(WORK TO BE COMPLETED) Express the text of the entries below as a JSON list of strings, with one string for each line. Skip blank lines and leave the pictures out.

***** DATASET EXCERPTS

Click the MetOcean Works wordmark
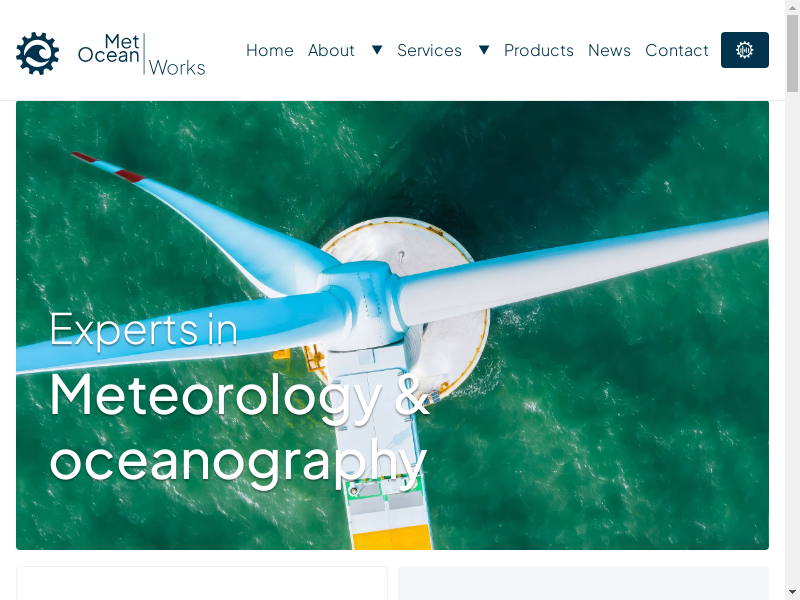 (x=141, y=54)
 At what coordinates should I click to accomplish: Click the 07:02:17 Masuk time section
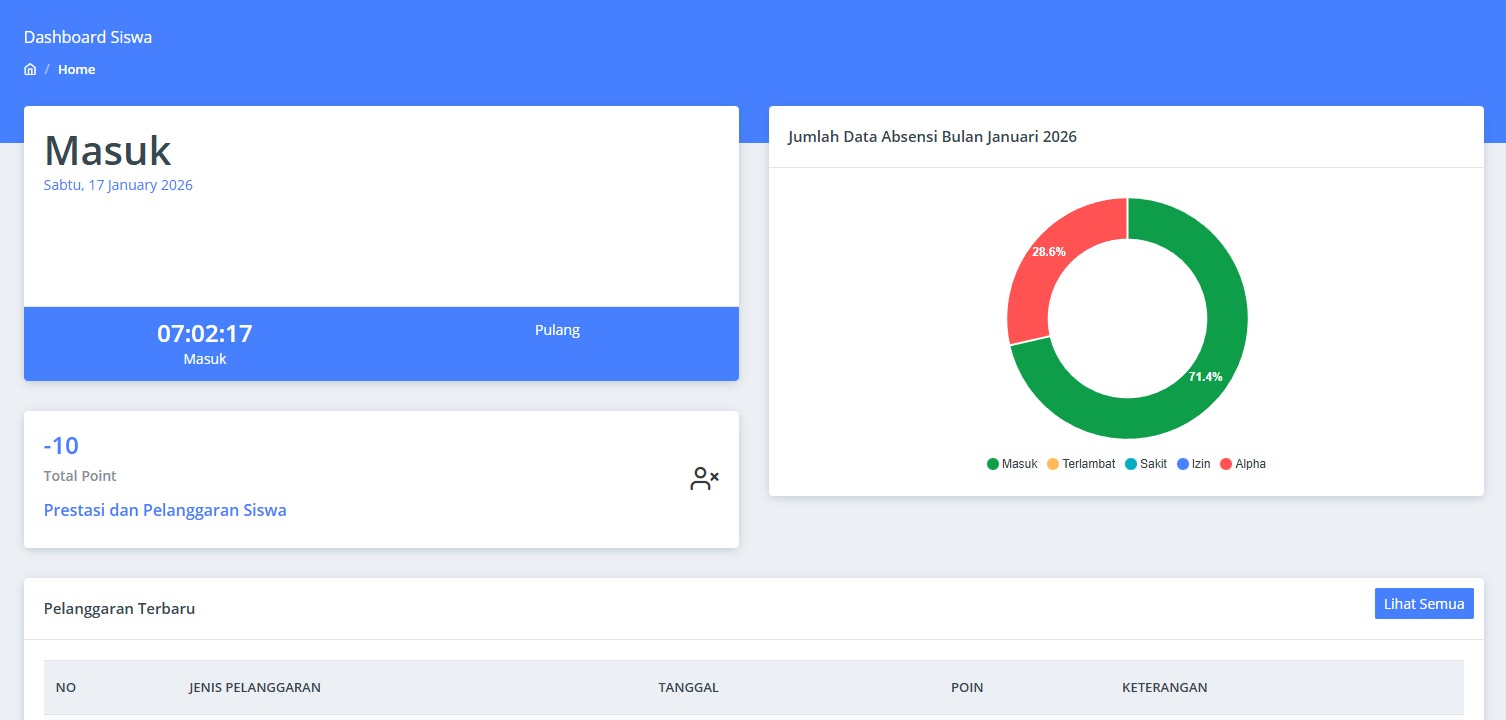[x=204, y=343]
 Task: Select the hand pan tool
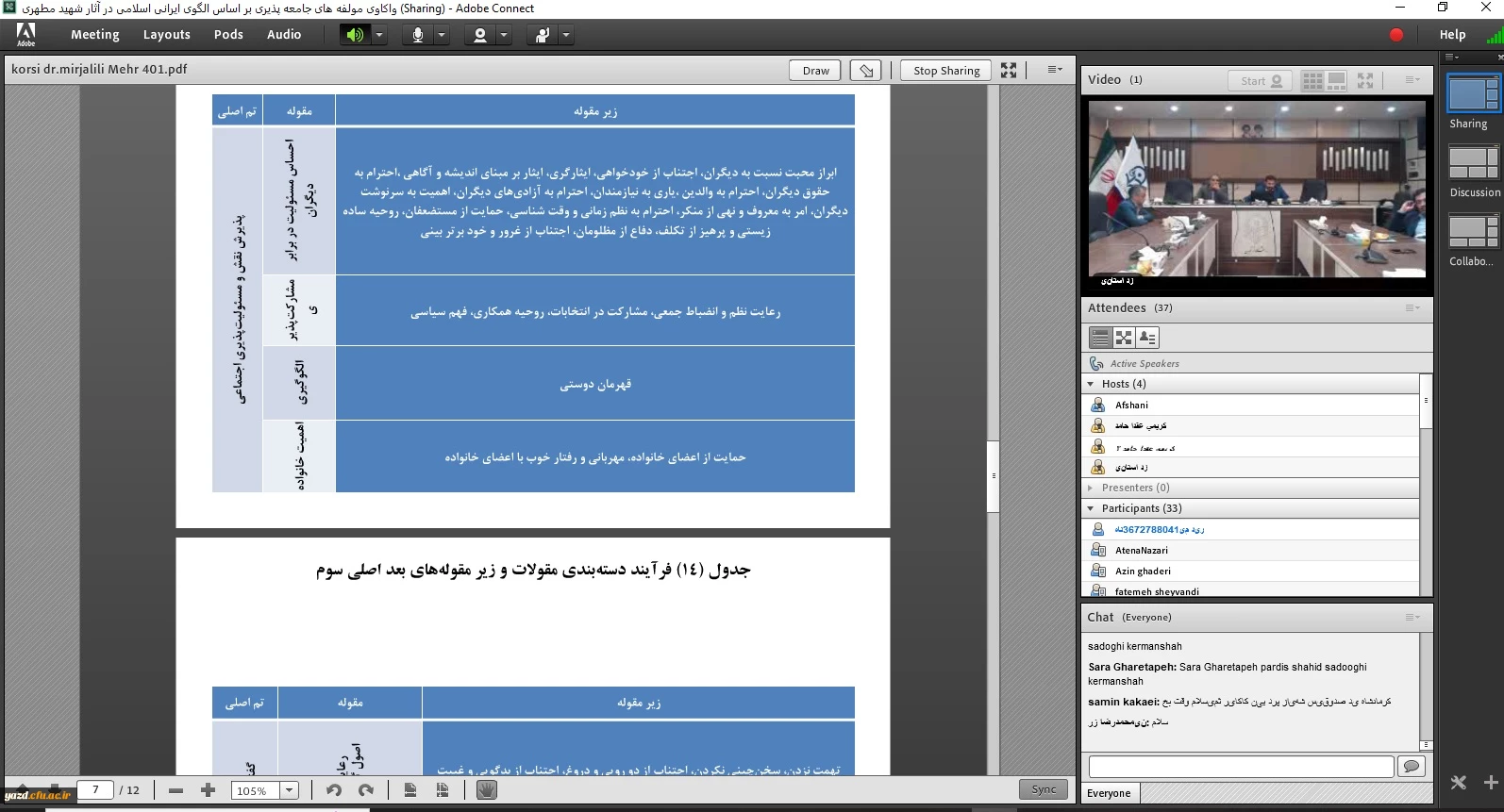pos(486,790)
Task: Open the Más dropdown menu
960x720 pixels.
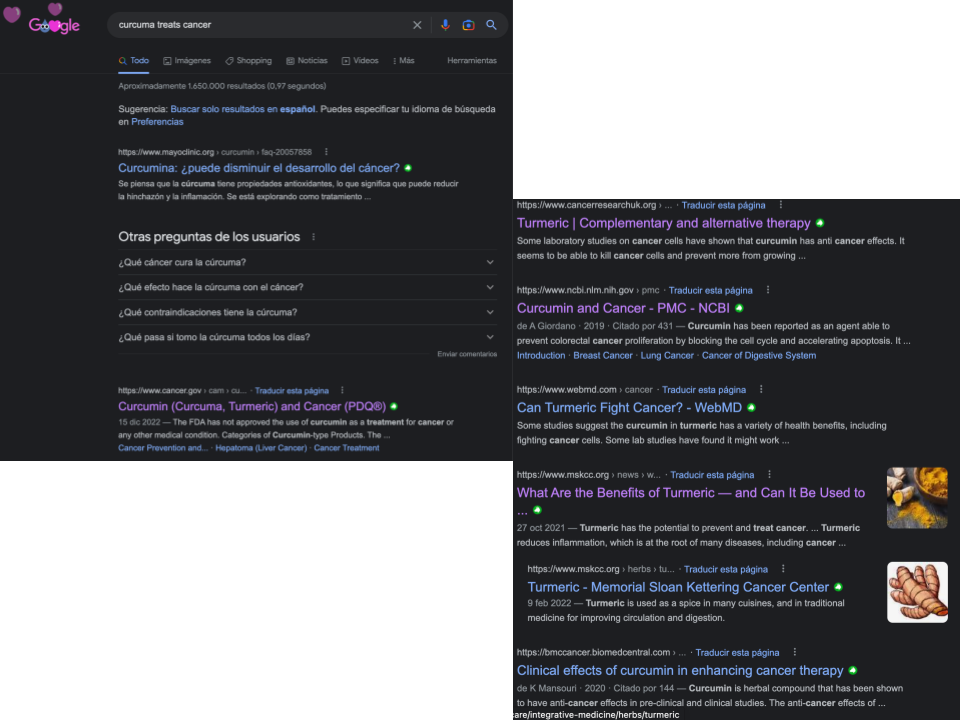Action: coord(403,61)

**********

(RESPONSE)
[
  "Click the MetOcean Works wordmark",
  " (x=141, y=54)",
  " At what coordinates should I click to accomplish: Click the 07:02:17 Masuk time section",
  "[x=204, y=343]",
  " Task: Select the hand pan tool",
  "pos(486,790)",
  "Task: Open the Más dropdown menu",
  "960x720 pixels.",
  "Action: coord(403,61)"
]